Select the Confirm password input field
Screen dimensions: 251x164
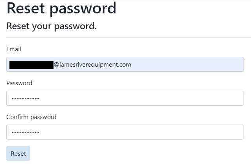coord(125,132)
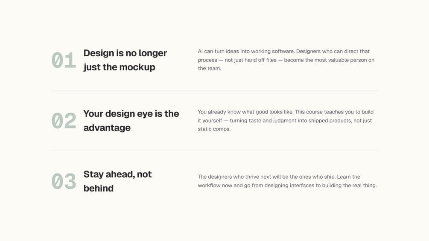Click the text 'static comps.'
Image resolution: width=429 pixels, height=241 pixels.
pyautogui.click(x=214, y=129)
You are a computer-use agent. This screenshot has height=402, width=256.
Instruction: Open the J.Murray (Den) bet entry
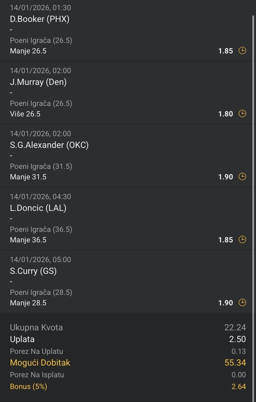[x=38, y=82]
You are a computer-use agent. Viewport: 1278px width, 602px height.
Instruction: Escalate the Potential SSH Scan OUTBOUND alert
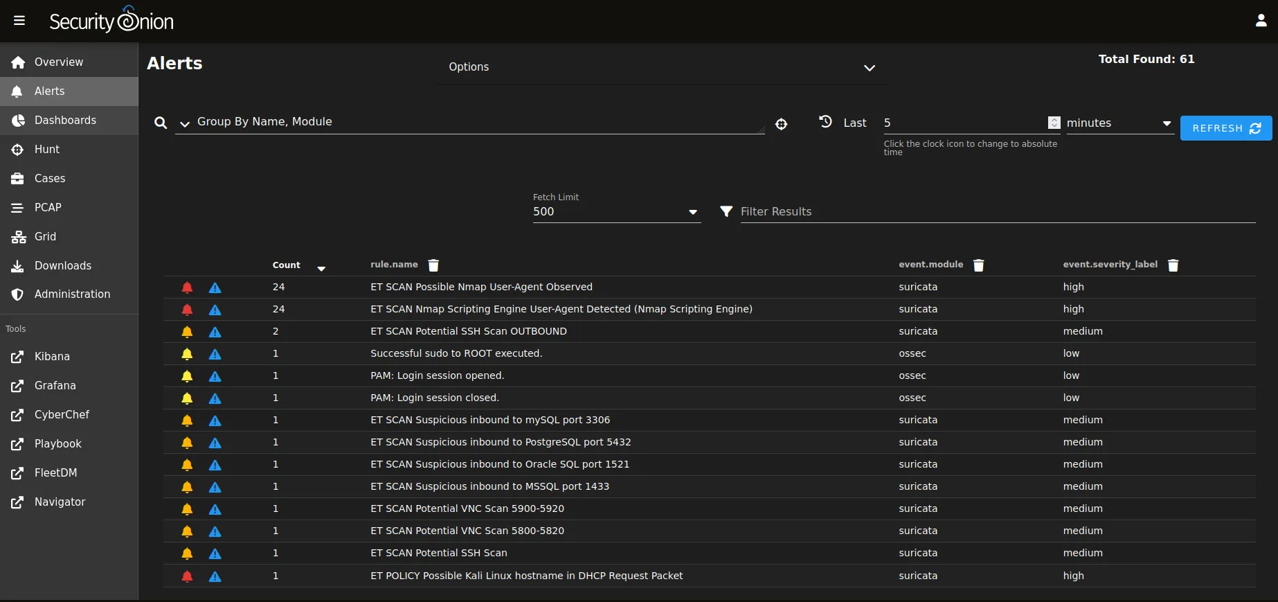point(215,332)
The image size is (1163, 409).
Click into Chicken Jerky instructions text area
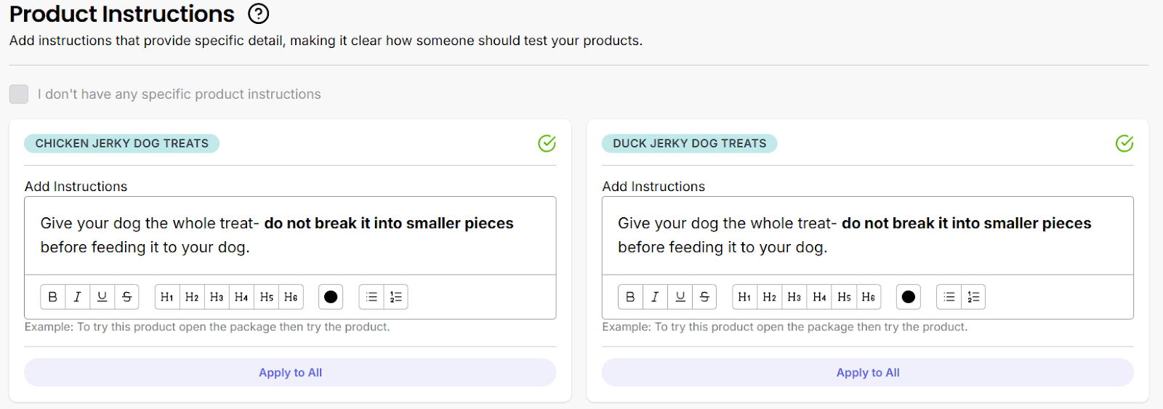tap(290, 235)
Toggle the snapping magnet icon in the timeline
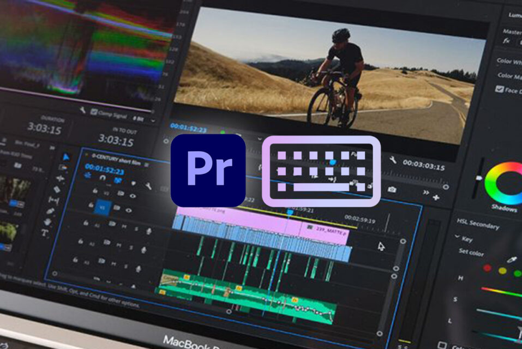522x349 pixels. (x=103, y=178)
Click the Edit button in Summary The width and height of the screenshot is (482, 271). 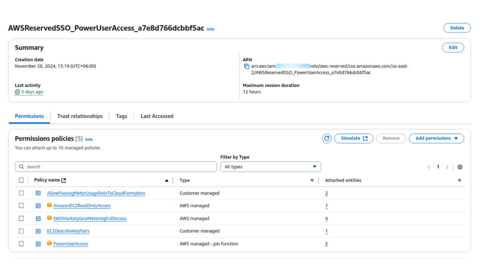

■ ■ ■ ■

*Work task*
Reproduce the data in full. Do not carry over any picture.

*Task result*
Select the Confirm password input field
Screen dimensions: 251x164
coord(125,132)
Click the text 'static comps.'
Image resolution: width=429 pixels, height=241 pixels.
pyautogui.click(x=214, y=129)
You are a computer-use agent. This screenshot has height=402, width=256.
Instruction: Open the J.Murray (Den) bet entry
[x=38, y=82]
You are a computer-use agent. Viewport: 1278px width, 602px height.
Instruction: Escalate the Potential SSH Scan OUTBOUND alert
point(215,332)
The image size is (1163, 409).
Click into Chicken Jerky instructions text area
tap(290, 235)
Toggle the snapping magnet icon in the timeline
522x349 pixels. (x=103, y=178)
Click the Edit button in Summary The width and height of the screenshot is (482, 271). 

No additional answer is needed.